::: SUPPLIED ENTRIES :::

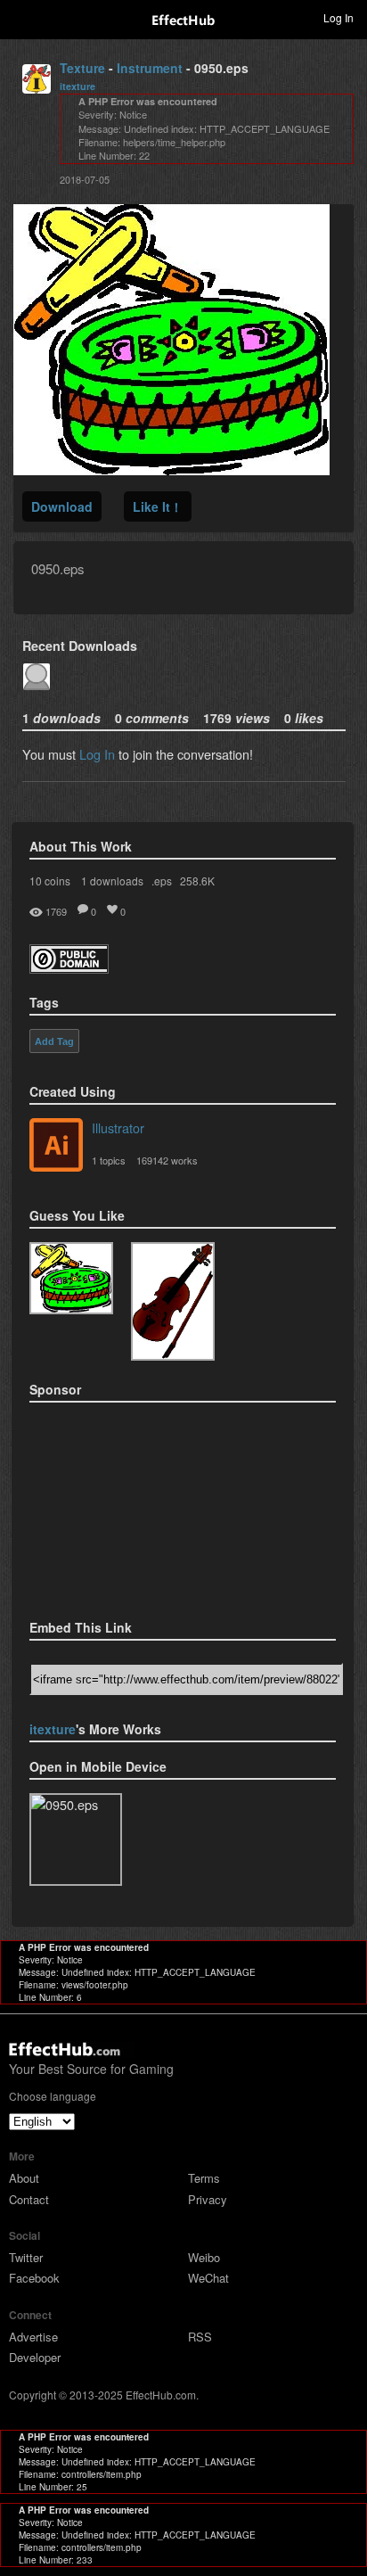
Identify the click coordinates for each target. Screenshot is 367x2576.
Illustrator (118, 1127)
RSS (200, 2336)
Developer (35, 2357)
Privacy (207, 2199)
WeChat (208, 2277)
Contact (29, 2199)
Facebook (34, 2277)
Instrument (150, 68)
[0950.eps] (71, 1278)
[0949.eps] (173, 1301)
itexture (77, 86)
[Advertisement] (118, 1505)
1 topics (109, 1160)
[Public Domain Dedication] (69, 968)
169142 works (167, 1160)
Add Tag (54, 1041)
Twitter (26, 2257)
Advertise (33, 2336)
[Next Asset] (171, 469)
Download (62, 506)
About (24, 2177)
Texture (82, 68)
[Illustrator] (56, 1146)
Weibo (204, 2257)
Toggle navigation (21, 17)
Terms (204, 2177)
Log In (97, 754)
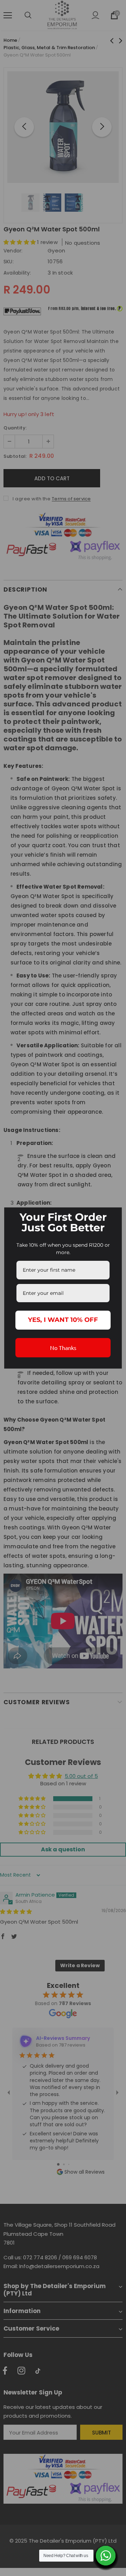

:::

WHAT YOU NEED TO DO |
Beginning at the line with "[0950.eps] (71, 1278)" and ending at the line with "[Illustrator] (56, 1146)", reproduce each line of the data above exactly, and add no other lines.

WRITTEN REPLY |
[0950.eps] (71, 1278)
[0949.eps] (173, 1301)
itexture (77, 86)
[Advertisement] (118, 1505)
1 topics (109, 1160)
[Public Domain Dedication] (69, 968)
169142 works (167, 1160)
Add Tag (54, 1041)
Twitter (26, 2257)
Advertise (33, 2336)
[Next Asset] (171, 469)
Download (62, 506)
About (24, 2177)
Texture (82, 68)
[Illustrator] (56, 1146)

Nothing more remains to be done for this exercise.